The amount of doctor and hospital payments that flow through alternative payment methods (APM) rose from 10.9 percent in 2012 to 53 percent in 2017, according to a news release on national scorecards released by Catalyst for Payment Reform.

CPR also found that 90 percent of value-oriented payments are built on a fee-for-service foundation, while only 6 percent of payments pose downside financial risk to doctors; which has remained relatively steady since 2012, the release says.

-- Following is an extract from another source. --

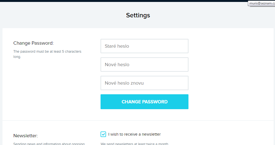Click the 'Staré heslo' placeholder text
275x145 pixels.
[x=117, y=46]

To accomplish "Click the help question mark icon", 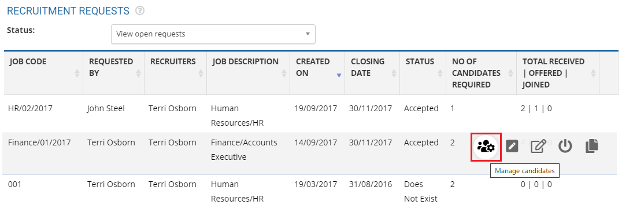I will (140, 11).

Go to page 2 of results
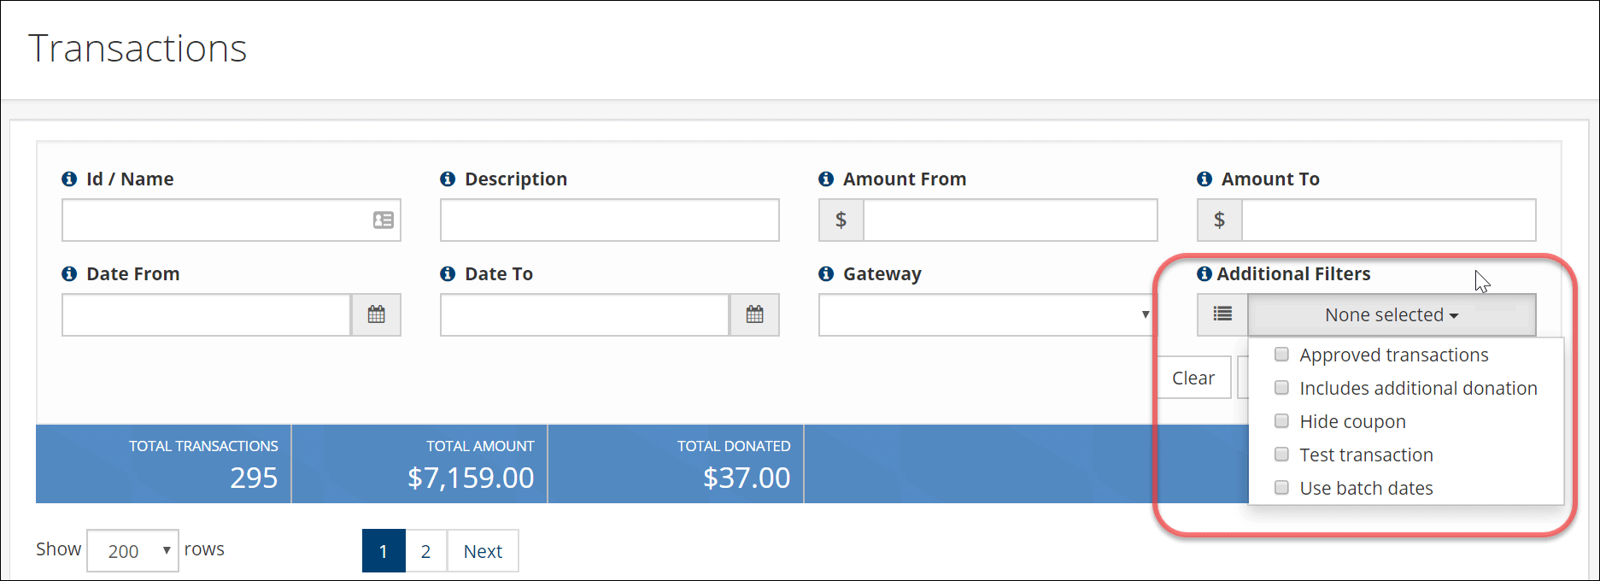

“CPR was founded to catalyze payment reform that will transform health care,” says Robert S. Galvin, MD, CEO of Equity Healthcare, and chair of the CPR Board. “The results of these analyses are disappointing and a wake-up call that we are moving too slowly and essentially missing the mark. Not all payment reforms are equally effective and it’s time to put our energy toward payment methods that don’t rely on fee for service but, instead, empower health care providers to manage our populations and assume financial risk for their performance.”

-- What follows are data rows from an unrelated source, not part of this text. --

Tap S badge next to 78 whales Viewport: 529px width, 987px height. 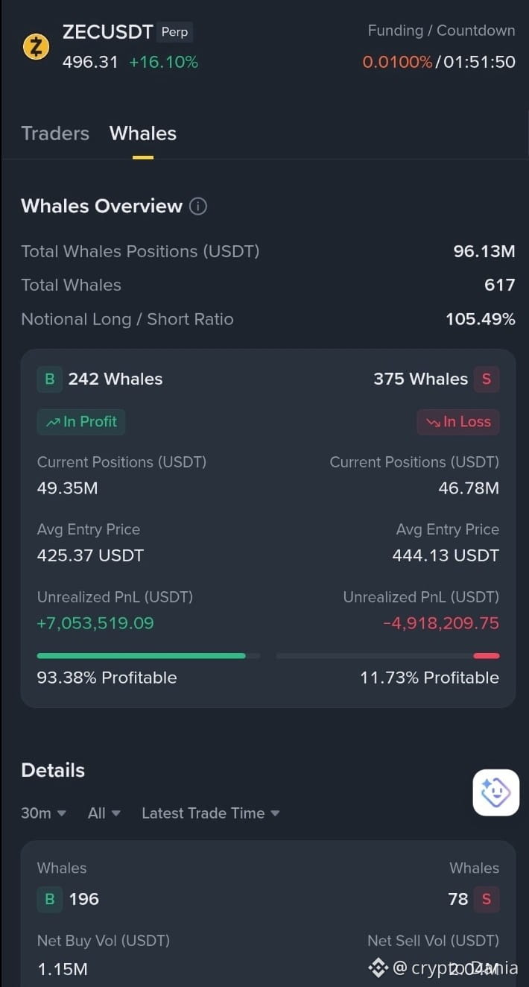[487, 899]
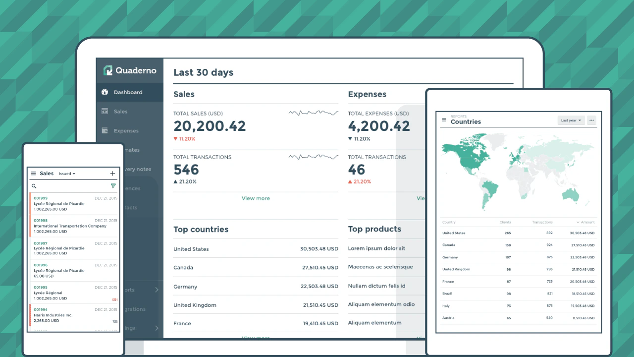Open the hamburger menu on phone Sales screen
The height and width of the screenshot is (357, 634).
coord(34,174)
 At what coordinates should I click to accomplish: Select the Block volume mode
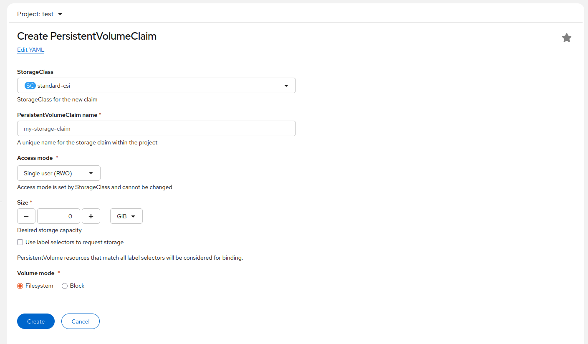[x=65, y=286]

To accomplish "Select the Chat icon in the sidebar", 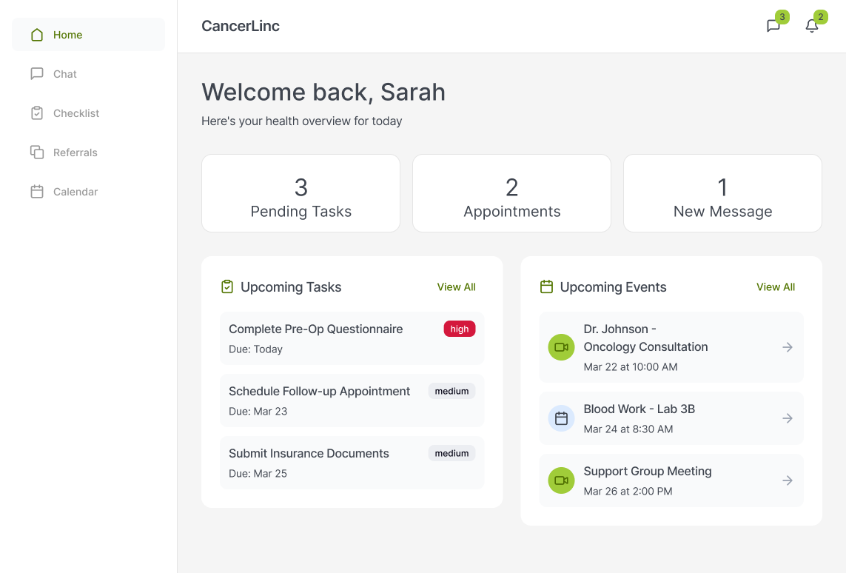I will (36, 73).
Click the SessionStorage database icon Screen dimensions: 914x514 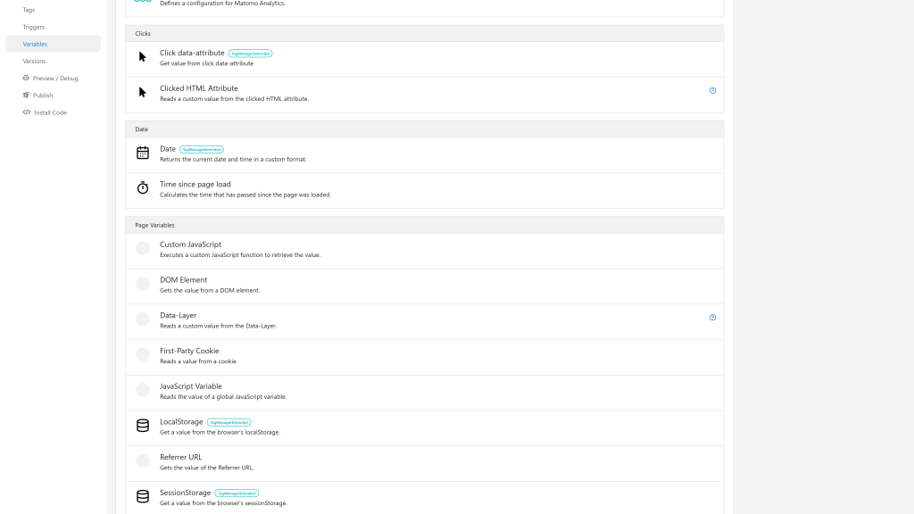click(x=142, y=496)
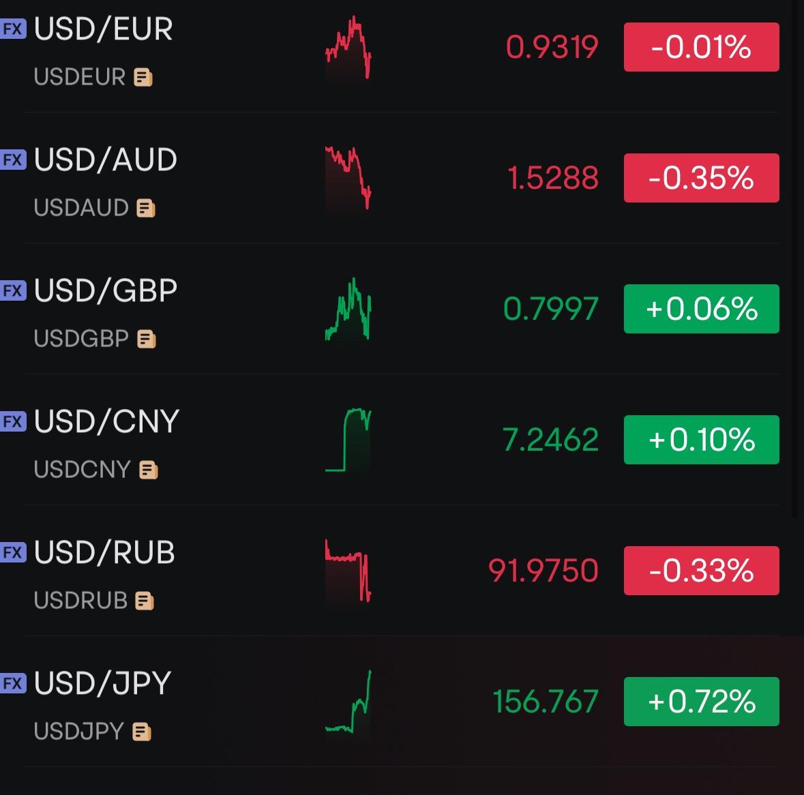Open the note icon next to USDAUD

(x=146, y=209)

The scorecards are based on data on the implementation of healthcare payment reform in the U.S. commercial sector in 2012, 2013, 2016, and 2017, when there was early investment in pay for performance. By 2016, though, shared saving payment arrangements were the most common type of payment reform, with 23.7 percent of payments in 2016 and 29.7 percent in 2017, the release says.

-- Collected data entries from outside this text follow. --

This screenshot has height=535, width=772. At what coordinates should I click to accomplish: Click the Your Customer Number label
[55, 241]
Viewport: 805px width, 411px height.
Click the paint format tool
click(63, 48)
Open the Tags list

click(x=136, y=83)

Bundled payments remained low, making up only 1.6 percent of payments in 2012 and 2 percent in 2017.

During the period of measurement, the scorecards found that the rate of growth for APM slowed from an increase of 16.2 percent from 2012 to 2013, to 4.5 percent between 2016 and 2017, the release says.

When it comes to commercial plans, the number of patients who have been touched by payment reforms steadily increased from 2 percent in 2012 to 24 percent in 2016, based on the percent that generally receive their care from a physician with a payment reform contract, according to the release.

The scorecards also found that 7.45 percent of patients with commercial health insurance could not receive care due to cost concerns in 2012, in 2017 that number increased to 9.68 percent.

“Given the growing recognition that high prices are the major reason health care costs continue to rise while the use of services remains flat, CPR’s view now is that it’s not real payment reform if it doesn’t address prices,” says Suzanne Delbanco, PhD, executive director of CPR.